Tuesday, December 8, 2009

Feelings...Nothing More than Feelings


The Geopolitics of Emotion: How Cultures of Fear, Humiliation, and Hope are Reshaping the World
by Dominique Moisi

First of all, my title for this post is hyperbolic. Of course geopolitics is about more than how people "feel" about each other, but Moisi makes a strong case for the truth that we ignore the emotions of a people at our peril. To think that people and nations form and break relationships with each other only on the basis of policy, culture, and economics does not tell the whole story. Human beings are creatures of emotion, and (whether we realize it or not), our attitudes toward other nations or large groups of people who are different from us are affected by our most visceral feelings and emotional reactions. Individuals at the highest levels of diplomacy, as well as ordinary people living in a diverse society, would do well to remember the importance of emotion in our interactions with each other.

Moisi focuses on three emotions that are prevalent in our world today: hope, fear, and humiliation. He writes that "the reason I have chosen these three emotions is that they are closely linked to the notion of confidence, which is the defining factor in how nations and people address the challenges they face as well as how they relate to one another." He looks at different nations with a preponderance of one of these emotions and describes how that particular emotion is affecting their political, economic, and diplomatic behaviors. Two countries that are experiencing a great deal of hope at this point are India and China, largely because they are becoming much more significant players on the worldwide economic scene. Many countries in the Islamic world, including Iran and Pakistan and Afghanistan, have experienced such humiliation in recent decades that their relations with "first world" countries are clouded by these experiences. Surprisingly for some, the United States, Japan, and France are countries that are fearful at this time, as they face having to share the prime spots on the world stage with more ascendant nations.
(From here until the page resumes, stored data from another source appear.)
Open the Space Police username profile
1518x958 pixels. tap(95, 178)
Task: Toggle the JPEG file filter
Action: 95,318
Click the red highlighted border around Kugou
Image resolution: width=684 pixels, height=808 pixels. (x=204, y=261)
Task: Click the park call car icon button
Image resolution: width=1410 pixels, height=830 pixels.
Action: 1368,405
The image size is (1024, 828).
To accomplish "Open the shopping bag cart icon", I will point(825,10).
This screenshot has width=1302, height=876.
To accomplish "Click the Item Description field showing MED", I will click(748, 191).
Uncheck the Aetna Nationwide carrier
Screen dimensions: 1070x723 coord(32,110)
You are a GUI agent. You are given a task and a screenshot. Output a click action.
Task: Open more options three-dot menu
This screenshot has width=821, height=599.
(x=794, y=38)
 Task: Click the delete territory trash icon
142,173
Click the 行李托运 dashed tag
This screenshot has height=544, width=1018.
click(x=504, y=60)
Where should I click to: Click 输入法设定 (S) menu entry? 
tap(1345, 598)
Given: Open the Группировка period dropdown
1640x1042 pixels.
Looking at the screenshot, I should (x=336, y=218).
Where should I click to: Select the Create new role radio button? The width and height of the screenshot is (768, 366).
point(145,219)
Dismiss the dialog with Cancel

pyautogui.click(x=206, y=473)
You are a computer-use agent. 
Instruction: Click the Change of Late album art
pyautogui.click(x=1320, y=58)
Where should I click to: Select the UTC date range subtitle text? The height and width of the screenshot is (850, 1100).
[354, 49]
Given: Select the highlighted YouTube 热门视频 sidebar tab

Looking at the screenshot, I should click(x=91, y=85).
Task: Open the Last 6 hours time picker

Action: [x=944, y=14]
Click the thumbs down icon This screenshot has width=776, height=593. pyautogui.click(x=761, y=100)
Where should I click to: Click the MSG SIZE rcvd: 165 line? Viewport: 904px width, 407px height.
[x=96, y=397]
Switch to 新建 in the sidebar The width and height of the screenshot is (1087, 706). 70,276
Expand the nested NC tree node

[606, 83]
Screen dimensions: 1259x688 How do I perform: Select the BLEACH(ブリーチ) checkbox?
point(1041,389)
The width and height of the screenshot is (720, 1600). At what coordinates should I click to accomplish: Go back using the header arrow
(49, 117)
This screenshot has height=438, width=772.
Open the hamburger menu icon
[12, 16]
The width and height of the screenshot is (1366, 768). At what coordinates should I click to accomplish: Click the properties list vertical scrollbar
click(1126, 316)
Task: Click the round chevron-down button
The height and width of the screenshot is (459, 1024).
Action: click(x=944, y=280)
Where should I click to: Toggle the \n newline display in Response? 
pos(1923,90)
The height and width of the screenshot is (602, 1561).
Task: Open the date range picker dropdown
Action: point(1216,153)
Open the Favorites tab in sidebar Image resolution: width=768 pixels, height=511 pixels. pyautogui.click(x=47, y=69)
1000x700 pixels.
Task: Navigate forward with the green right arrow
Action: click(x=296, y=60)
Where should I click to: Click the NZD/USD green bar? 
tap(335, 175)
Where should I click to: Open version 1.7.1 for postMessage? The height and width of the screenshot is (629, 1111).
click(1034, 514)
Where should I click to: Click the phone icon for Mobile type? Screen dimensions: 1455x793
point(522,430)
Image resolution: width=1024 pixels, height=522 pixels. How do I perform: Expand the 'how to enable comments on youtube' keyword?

Moisi ends his book with some hopeful ideas for what can be done to repair tense and fractured relationships in the world. Because he is French, he can offer advice to the United States (at least to some of us) without having his own patriotism questioned. It helps, I think, if we can at least be aware that emotions are a factor in all relationships, from the simplest (dealing with the fewest number of people) to the most complex (those between cultures and/or nations). I also would love to see a study done on the tie-ins between spirituality and emotion, because these two are so interconnected that one surely must influence the other in ways that we are only beginning to grasp.

I close with a quote from the book that makes a great deal of sense to me: "The interdependent, integrated world in which we live is simply too difficult to grasp and understand fully. It is a question of both quantity and quality: We humans have never been simultaneously so numerous, so diverse, and so varied in our lifestyles, values, and circumstances. It is tempting to try to escape such complexity by simply choosing to ignore it. Hence the appeal of fundamentalist religions and extreme ideologies, both of which reduce the world's complexity to the simplicity of slogans, catchphrases, and inflexible commands." God help us all, and may we teach our children to move from fear of "the other" to tolerance and even love and respect.